Aleman v. AirTouch: California Appellate Court Clarifies Death Knell Doctrine, Class Certification Rules
California’s Second Appellate District has clarified the proper application of the “death knell” doctrine to denials of class certification, and in the process has carved out an exception to the general rule proscribing successive class certification motions. See Aleman v. AirTouch Cellular, No. B231142, ___ Cal. App. 4th ___ (Sept. 20, 2012) (available here). The unanimous opinion, certified for publication, thus provides important guidance for practitioners navigating California’s rules pertaining to appealing denials of class certification and determining when multiple class certification motions are, and are not, permissible in California trial courts. In particular, Aleman is clear in its holding that, where class certification is denied without prejudice, the death-knell doctrine may not be invoked to allow an appeal. Aleman thus also underscores that, notwithstanding the general rule that a plaintiff may only bring one class certification motion in a California trial court, it is a permissible exercise of a trial court’s discretion to deny certification without prejudice and subsequently allow successive class certification motions.
In the underlying wage and hour class action, employees who worked at AirTouch stores and mall kiosks alleged violations concerning both split shift and reporting time pay. See slip op. at 2-3. The plaintiffs moved for class certification while issues bearing on the split shift and reporting time claims were on appeal. See slip op. at 6-7. The trial court denied the class certification motion, but did so “without prejudice” to the plaintiffs bringing a subsequent class certification motion, after the disposition of the pending appeal. Id. Additionally, the trial court provided express guidance as to the first class certification motion’s weaknesses, noting that the plaintiffs would have to reconcile potential intra-class conflicts to satisfy the adequacy requirement. See slip op. at 7.

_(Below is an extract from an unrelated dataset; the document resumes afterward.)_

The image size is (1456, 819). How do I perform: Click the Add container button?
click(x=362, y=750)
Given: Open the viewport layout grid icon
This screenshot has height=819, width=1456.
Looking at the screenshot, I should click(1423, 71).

Rather than awaiting the resolution of the appeal concerning the split shift and reporting time issues, the plaintiffs appealed the trial court’s denial of class certification, thereby giving rise to the central legal question in Aleman: Was the plaintiffs’ appeal a proper invocation of the “death-knell” doctrine? See slip op. at 29-31. The Aleman panel answered in the negative, formulating a bright-line rule that where class certification is denied without prejudice, an interlocutory appeal is not appropriate: “The death knell has not yet sounded. The remaining plaintiffs’ ability to pursue class certification has not been terminated. Because the denial order was without prejudice, the remaining plaintiffs are free to move for class certification again.” Slip op. at 30.
Therefore, it is critical for practitioners, when a California state trial court judge denies class certification “without prejudice,” to establish on the record (as in Aleman) that the trial court will in fact exercise its authority to hear a second class certification motion. See slip op. at 29 (“The court made clear that plaintiffs would be able to bring a new motion.”). A similar record in which the trial court’s intentions are unambiguous coupled with citation to Aleman should suffice to overcome a defendant’s argument based on the abundant authority holding that, in California state court, plaintiffs may move only once for class certification. See, e.g., Stephen v. Enterprise Rent-A-Car, 235 Cal. App. 3d 806 (1991) (explaining that California’s strict one-certification-motion rule necessitates applying the death-knell doctrine).